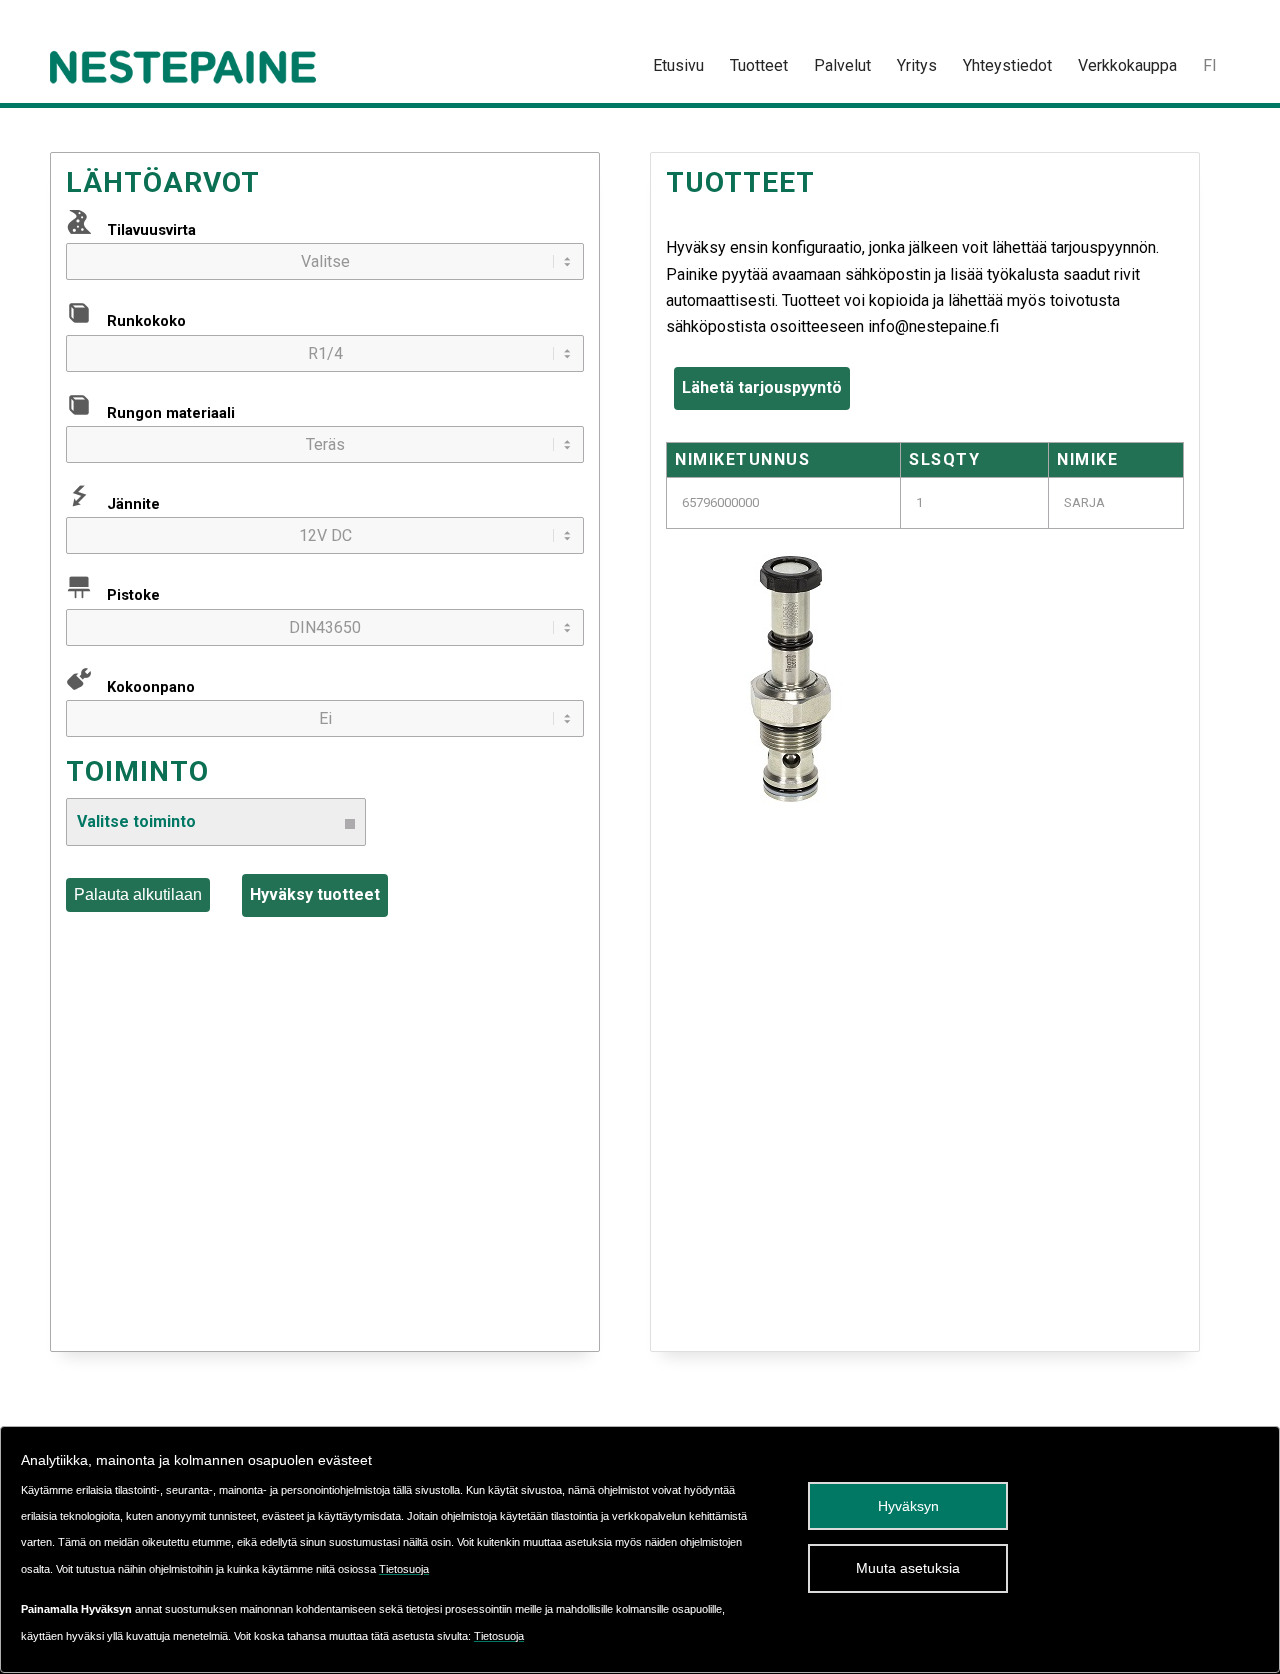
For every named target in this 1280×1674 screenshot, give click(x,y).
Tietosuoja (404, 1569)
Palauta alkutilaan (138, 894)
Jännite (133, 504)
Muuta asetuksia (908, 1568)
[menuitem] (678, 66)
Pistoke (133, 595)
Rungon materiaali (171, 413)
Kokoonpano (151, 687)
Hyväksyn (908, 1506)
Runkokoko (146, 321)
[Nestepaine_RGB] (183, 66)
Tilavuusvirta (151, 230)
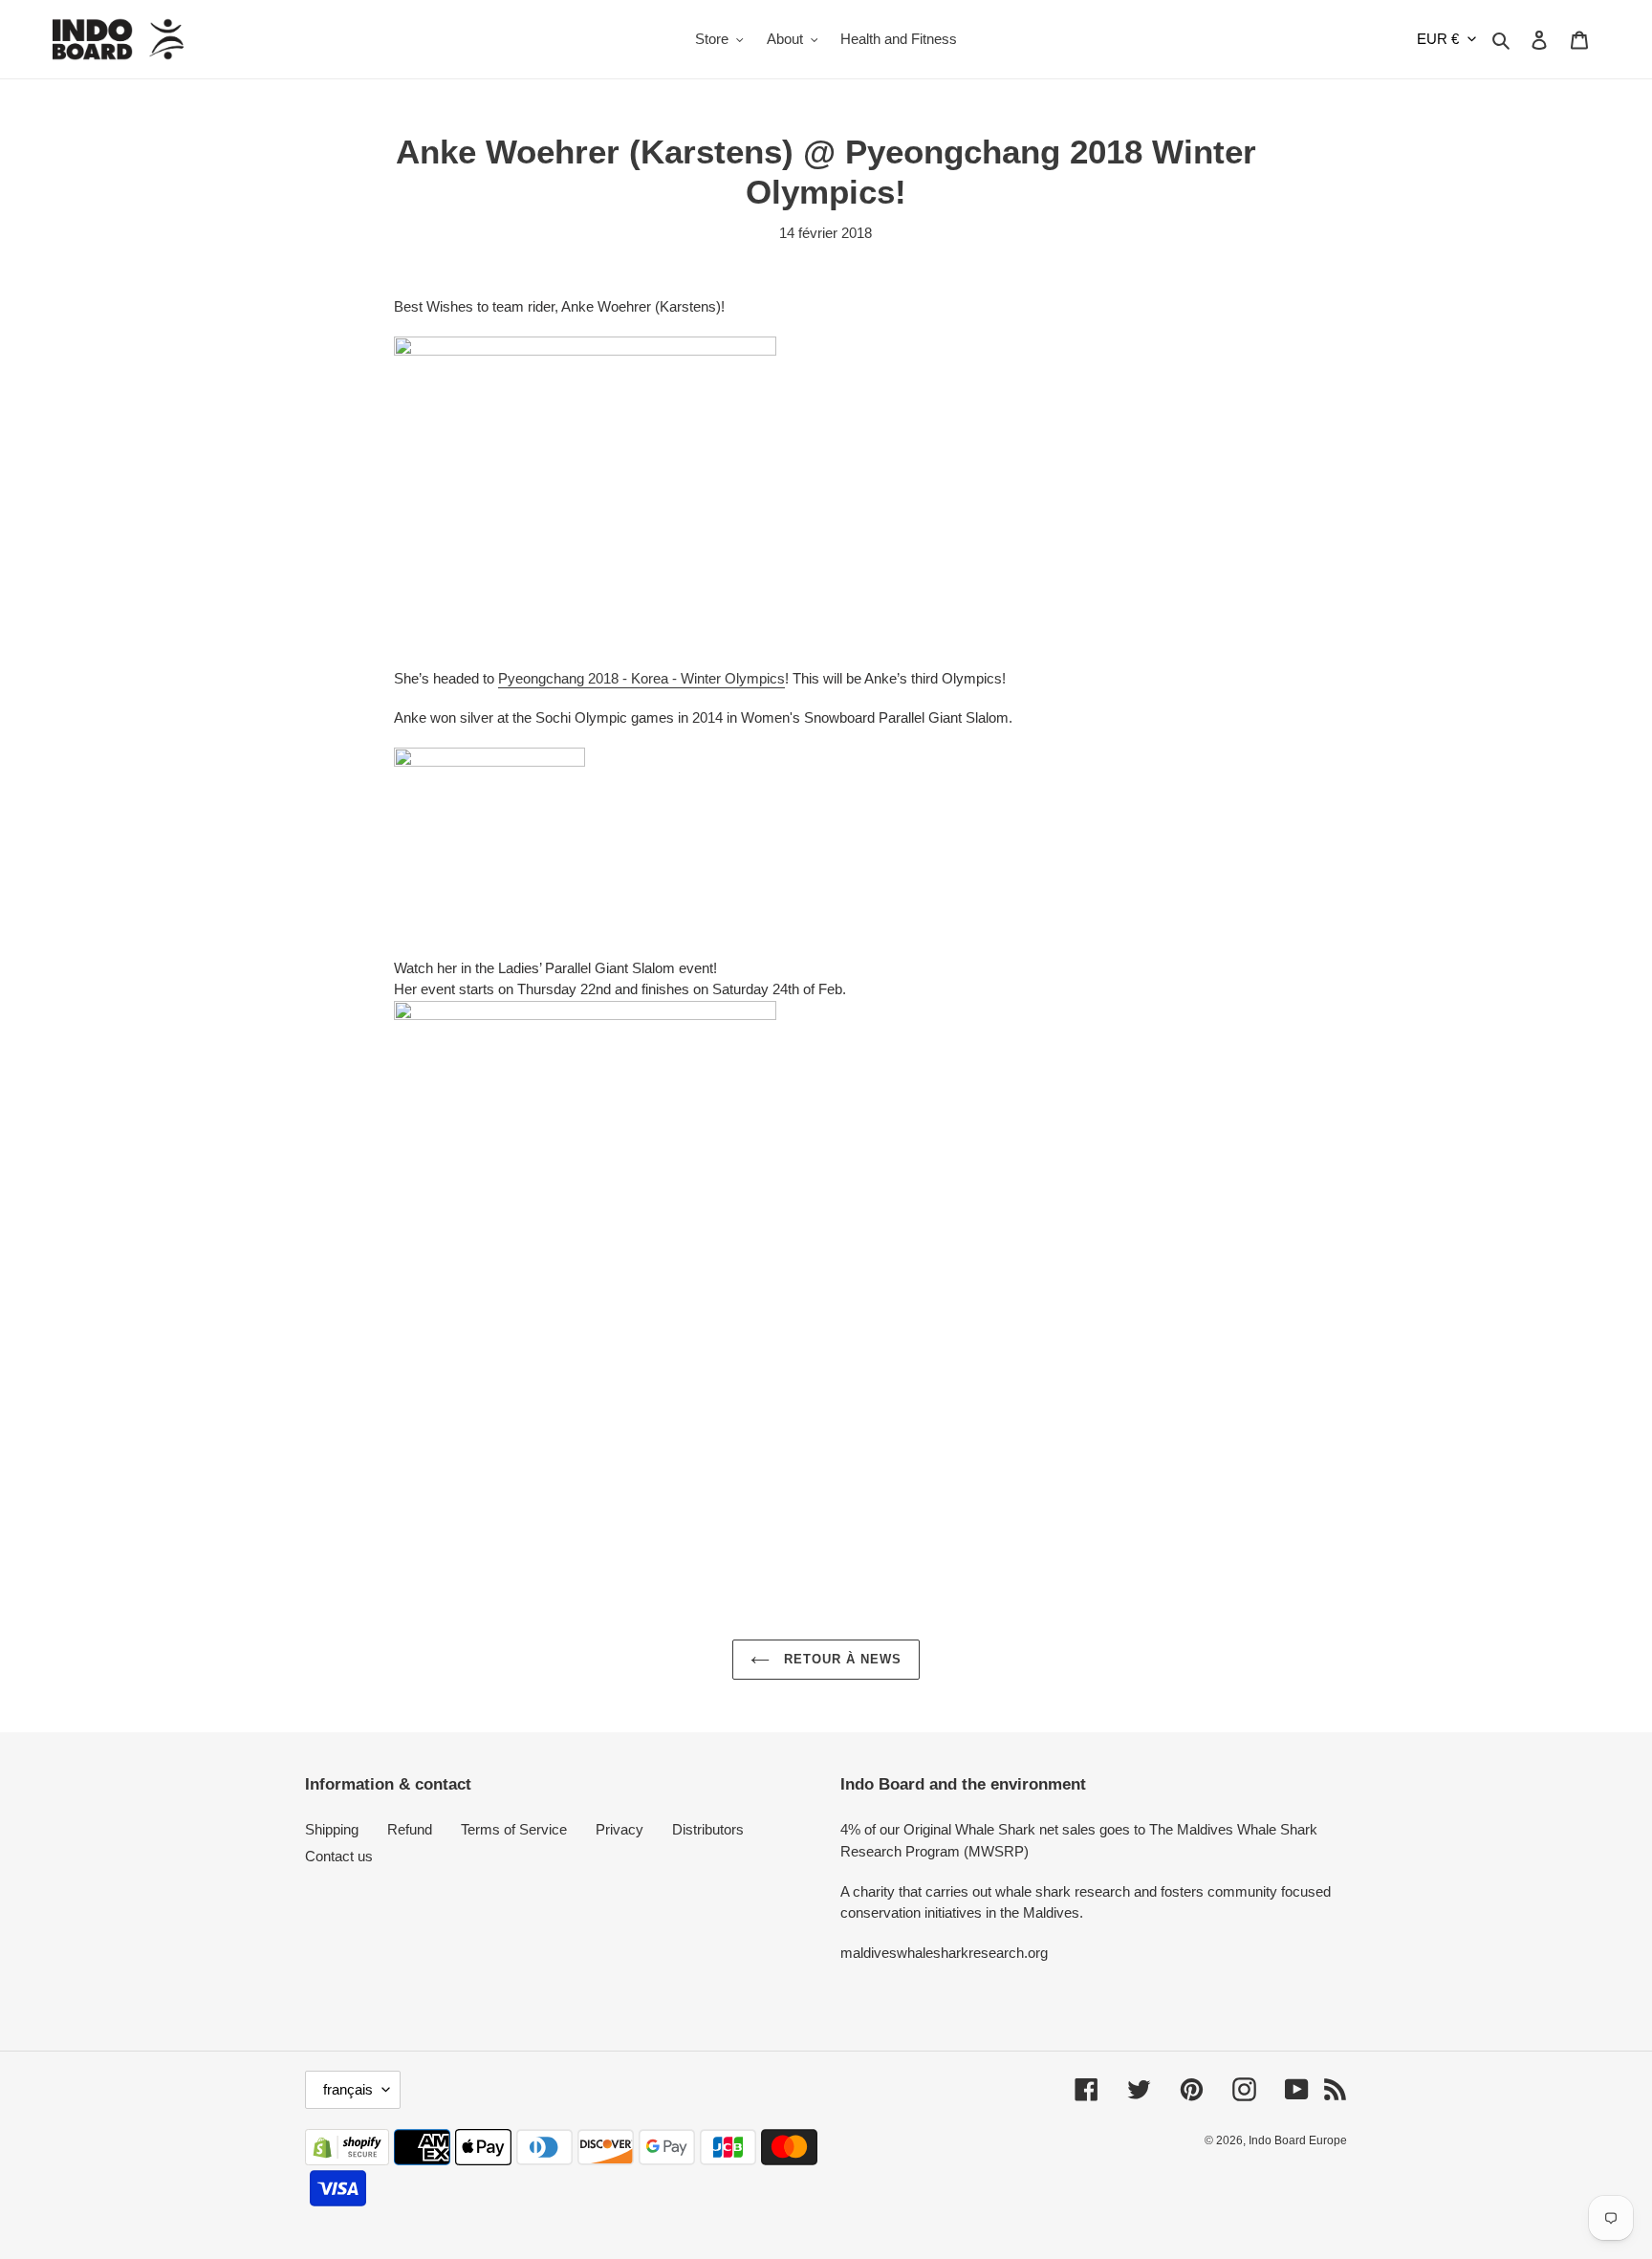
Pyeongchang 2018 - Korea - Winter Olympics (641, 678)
* * *
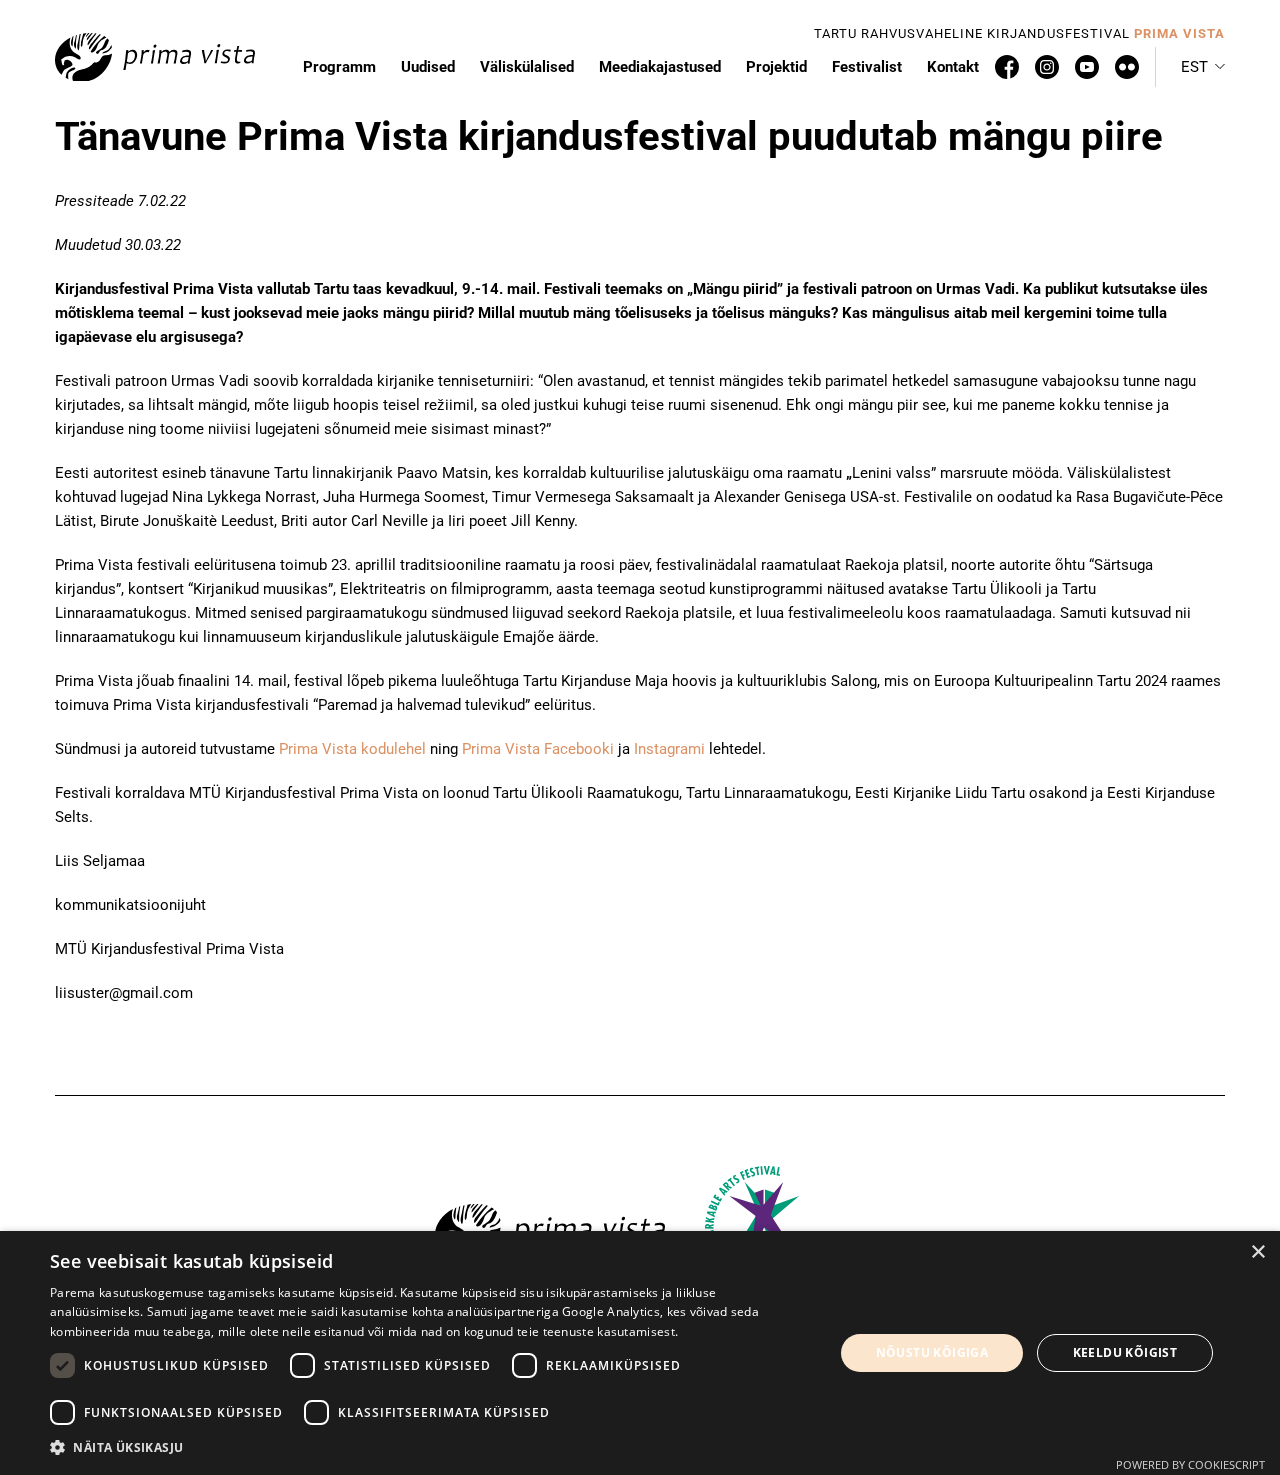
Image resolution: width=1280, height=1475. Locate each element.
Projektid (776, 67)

Activity ->
What to print is the stretch of entries from the line with "Muuta asetuksia (908, 1568)" up to and including the line with "Pyeongchang 2018 - Korea". Please print it exactly and leave out the pictures.

Exercise solution ->
Muuta asetuksia (908, 1568)
[menuitem] (678, 66)
Pistoke (133, 595)
Rungon materiaali (171, 413)
Kokoonpano (151, 687)
Hyväksyn (908, 1506)
Runkokoko (146, 321)
[Nestepaine_RGB] (183, 66)
Tilavuusvirta (151, 230)
Pyeongchang 2018 - Korea - Winter Olympics (641, 678)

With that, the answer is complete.